Unsupervised Learning with K-Means

K-Means Cluster Analysis Using R.

Michael Foley


These note are primarily taken from the Cluster Analysis in R. and Unsupervised Learning in R DataCamp courses.

Background: Unsupervised vs Supervised Machine Learning

Unsupervised machine learning searches for structure in unlabeled data (data without a response variable). The goal of unsupervised learning is to find homogenous subgroups (clusters), and to find patterns (usually through dimensionality reduction). Examples of unsupervised machine learning include k-means clustering, hierarchical cluster analysis (HCA), and principal component analysis (PCA). Unsupervised machine learning often has no single goal beyond gaining insight.

Supervised machine learning makes predictions with labeled data. Supervised learning uses regression for quantitative outcomes and classification for qualitative outcomes.1 Reinforcement machine learning is a third type of learning where the machine learns by operating in an environment. Examples of supervised machine learning include decision trees, random forests, and lasso regression.
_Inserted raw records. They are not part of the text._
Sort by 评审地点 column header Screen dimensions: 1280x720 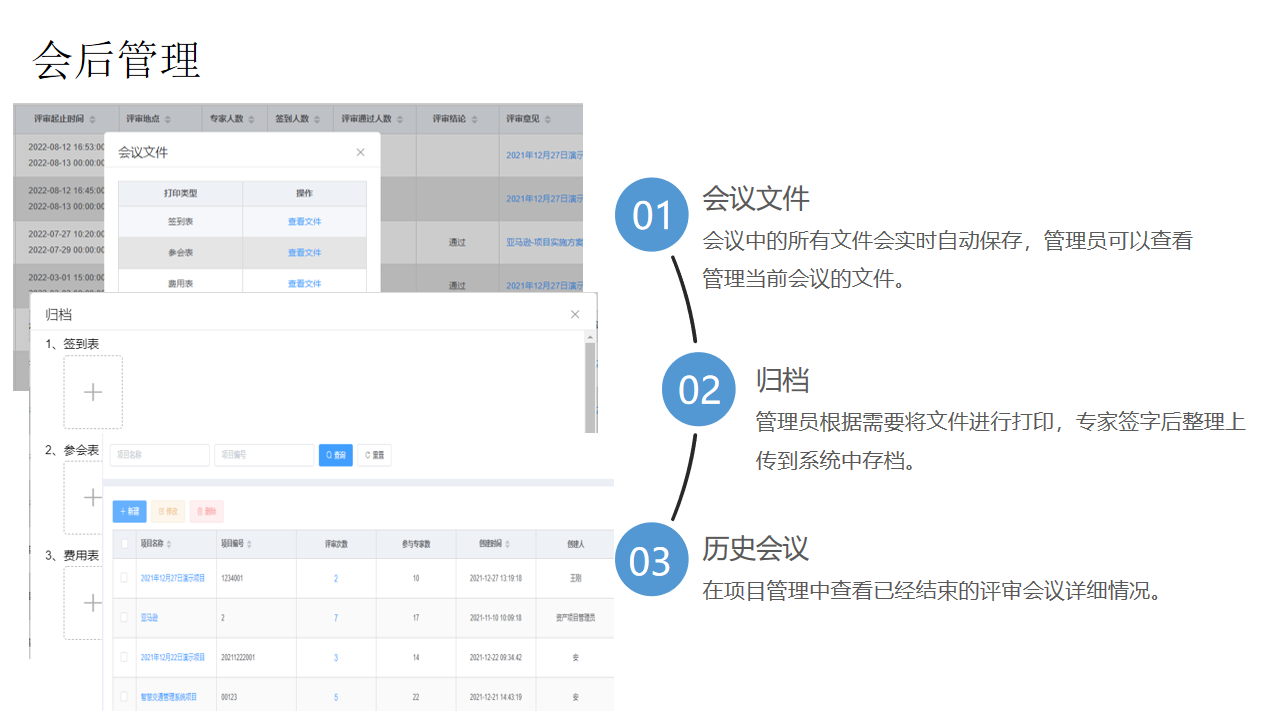[x=168, y=119]
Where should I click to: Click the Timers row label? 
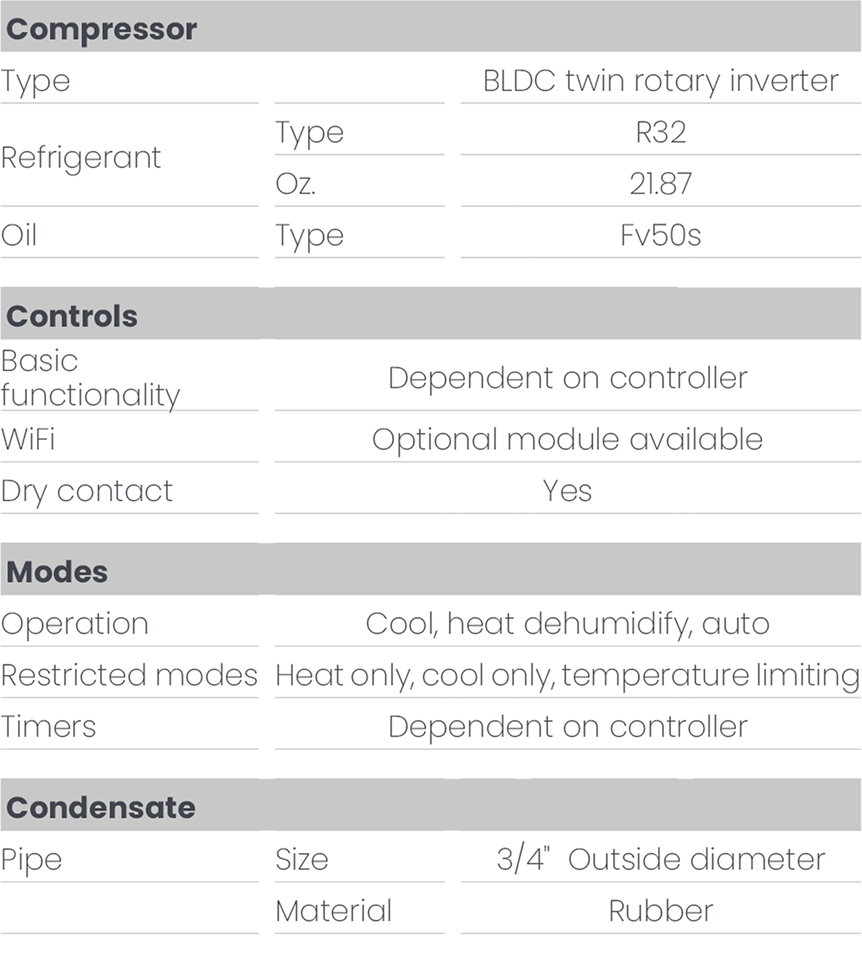point(48,727)
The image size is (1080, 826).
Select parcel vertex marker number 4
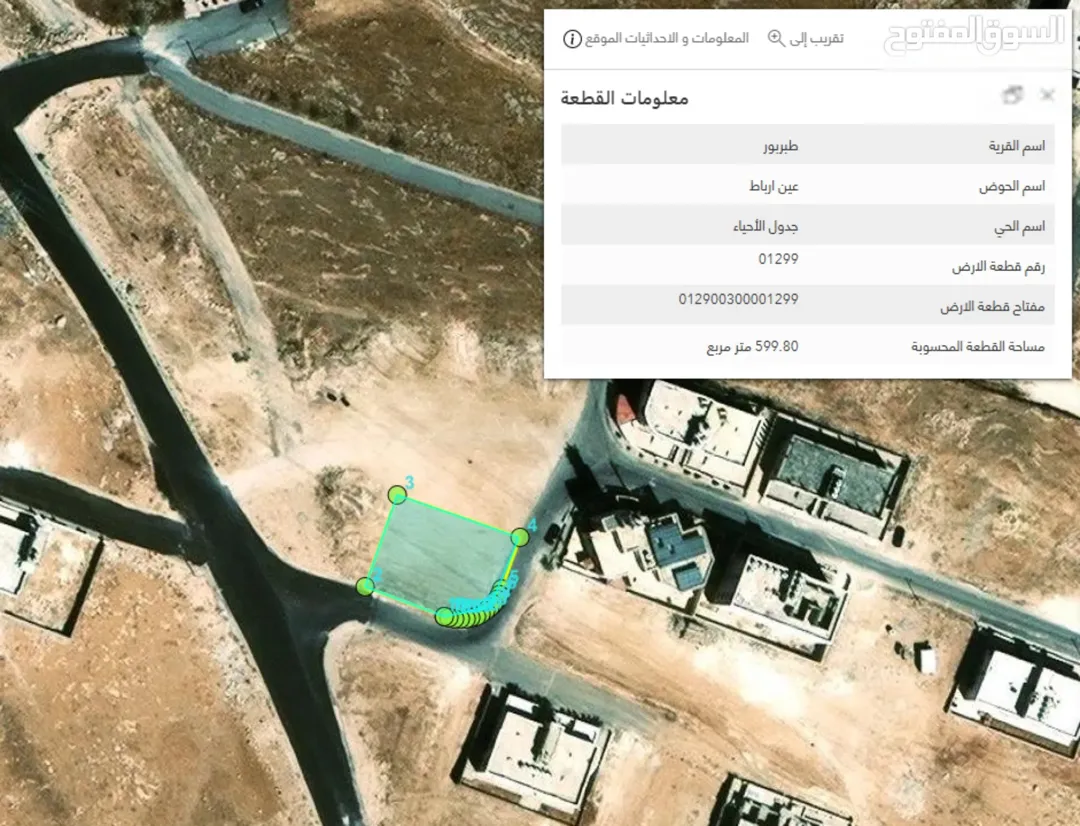pos(520,537)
Background: Calculating Distances

Central to clustering is the concept of distance. Two observations are similar if the distance between their features is relatively small. There are many ways to define distance2 See the options in the Distance Matrix Computation (dist) documentation., but the two most common are Euclidean and binary.

Euclidean distance is the distance between two quantitative vectors: \(d = \sqrt{\sum{(x_i - y_i)^2}}\). Binary distance is the distance between two binary vectors. It is 1 minus the proportion of shared features.3 The binary distance is also called the Jaccard distance. See Wikipedia aricle.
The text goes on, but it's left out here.